Defendants argue that nothing in the language of the FDCPA suggests that Congress intended for the Court to consider other, non-proven allegations of FDCPA violations when determining the appropriate amount of statutory damages. Instead, defendants contend that the Court should consider only conduct relating to the action before it. Defendants also point out that both of the cases cited by Anderson have been dismissed with prejudice, apparently pursuant to settlements.

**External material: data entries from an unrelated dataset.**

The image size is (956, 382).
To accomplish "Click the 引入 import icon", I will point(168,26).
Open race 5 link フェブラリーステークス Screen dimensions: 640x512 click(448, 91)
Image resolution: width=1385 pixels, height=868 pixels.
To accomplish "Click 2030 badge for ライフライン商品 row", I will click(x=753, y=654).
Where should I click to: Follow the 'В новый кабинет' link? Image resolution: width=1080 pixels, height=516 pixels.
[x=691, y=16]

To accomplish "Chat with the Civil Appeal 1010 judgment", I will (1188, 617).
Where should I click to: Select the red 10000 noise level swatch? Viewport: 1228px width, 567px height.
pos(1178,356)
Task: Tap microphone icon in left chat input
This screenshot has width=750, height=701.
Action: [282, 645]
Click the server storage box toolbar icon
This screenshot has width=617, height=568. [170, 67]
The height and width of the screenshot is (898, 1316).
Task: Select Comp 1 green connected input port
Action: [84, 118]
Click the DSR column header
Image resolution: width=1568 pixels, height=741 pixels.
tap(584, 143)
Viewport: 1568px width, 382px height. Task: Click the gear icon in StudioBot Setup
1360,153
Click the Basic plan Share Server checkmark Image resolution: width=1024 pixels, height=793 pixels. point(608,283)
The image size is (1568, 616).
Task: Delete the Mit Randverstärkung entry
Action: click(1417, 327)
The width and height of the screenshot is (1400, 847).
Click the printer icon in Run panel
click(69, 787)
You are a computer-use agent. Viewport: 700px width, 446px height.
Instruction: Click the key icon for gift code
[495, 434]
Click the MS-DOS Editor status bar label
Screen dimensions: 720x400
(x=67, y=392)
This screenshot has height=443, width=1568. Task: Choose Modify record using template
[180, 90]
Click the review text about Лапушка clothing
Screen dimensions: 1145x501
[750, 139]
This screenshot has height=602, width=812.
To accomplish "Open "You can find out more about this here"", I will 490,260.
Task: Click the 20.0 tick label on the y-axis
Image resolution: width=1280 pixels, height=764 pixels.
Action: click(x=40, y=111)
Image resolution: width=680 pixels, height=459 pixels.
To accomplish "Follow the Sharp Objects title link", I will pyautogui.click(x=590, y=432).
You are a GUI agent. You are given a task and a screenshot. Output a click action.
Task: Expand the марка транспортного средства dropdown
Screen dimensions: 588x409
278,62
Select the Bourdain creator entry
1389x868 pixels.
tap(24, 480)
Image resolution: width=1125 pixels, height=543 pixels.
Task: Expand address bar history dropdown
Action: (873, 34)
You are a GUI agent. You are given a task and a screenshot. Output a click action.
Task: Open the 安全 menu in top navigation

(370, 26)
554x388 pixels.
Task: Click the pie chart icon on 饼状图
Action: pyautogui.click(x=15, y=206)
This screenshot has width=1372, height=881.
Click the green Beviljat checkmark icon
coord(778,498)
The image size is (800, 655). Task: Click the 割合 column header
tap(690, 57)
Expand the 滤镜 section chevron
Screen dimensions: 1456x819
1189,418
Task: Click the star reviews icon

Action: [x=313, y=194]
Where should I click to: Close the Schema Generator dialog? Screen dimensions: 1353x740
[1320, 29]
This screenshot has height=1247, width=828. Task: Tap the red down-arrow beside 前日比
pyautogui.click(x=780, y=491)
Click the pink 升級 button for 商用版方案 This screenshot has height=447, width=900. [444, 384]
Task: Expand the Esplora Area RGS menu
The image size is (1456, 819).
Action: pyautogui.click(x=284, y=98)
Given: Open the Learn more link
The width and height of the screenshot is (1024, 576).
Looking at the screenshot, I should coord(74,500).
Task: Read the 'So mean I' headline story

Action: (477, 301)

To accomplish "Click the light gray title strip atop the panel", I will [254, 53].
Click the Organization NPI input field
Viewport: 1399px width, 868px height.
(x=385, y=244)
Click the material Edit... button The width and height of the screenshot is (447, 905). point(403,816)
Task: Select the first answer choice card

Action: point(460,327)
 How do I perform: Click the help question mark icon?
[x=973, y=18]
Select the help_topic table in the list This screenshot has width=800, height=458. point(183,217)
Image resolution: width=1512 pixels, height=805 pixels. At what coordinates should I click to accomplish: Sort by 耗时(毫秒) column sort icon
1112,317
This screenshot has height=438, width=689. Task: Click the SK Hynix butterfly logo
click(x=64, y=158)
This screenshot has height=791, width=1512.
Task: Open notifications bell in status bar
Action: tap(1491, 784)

The Court concludes that Anderson is not entitled to summary judgment awarding her the maximum $1,000.00 in statutory damages. Even if the Court could consider FDCPA violations unrelated to this case in determining the appropriate amount of statutory damages, Anderson has failed to present any competent evidence of such violations. The fact that defendants were sued in other FDCPA cases, which were subsequently dismissed, does not establish that defendants committed the FDCPA violations alleged in those cases. As for defendants’ conduct in this case, it certainly does not indicate that they frequently or persistently or intentionally failed to comply with the FDCPA. To the contrary, defendants’ violation of the FDCPA in this case appears to have been isolated and inadvertent. Consequently, Anderson has presented no evidence to justify an award of the maximum amount of statutory damages.
II. State Law Claim
Defendants contend that Anderson has failed to present any evidence that they engaged in the extreme or outrageous conduct necessary to support a claim for intentional infliction of emotional distress. In response, Anderson has apparently abandoned her state law claim and asserts instead that she is entitled to recover damages for her emotional distress under theFDCPA.
The Court concludes that defendants are entitled to summary judgment on Anderson’s state law claim for intentional infliction of emotional distress. Such a claim “must be based on evidence of extreme and outrageous conduct by which one intentionally or recklessly causes severe emotional distress.” Vidrine v. American Professional Credit, Inc., 223 Ga.App. 357, 360, 477 S.E.2d 602 (1996). Anderson has presented no such evidence in this case.
For the foregoing reasons, the Court GRANTS IN PART and DENIES IN PART plaintiff’s motion for partial summary judgment [# 48-1]; GRANTS IN PART and DENIES IN PART defendants’ motion for summary judgment [# 54-1]; and DISMISSES plaintiff’s state 1385*1385 law claim for intentional infliction of emotional distress.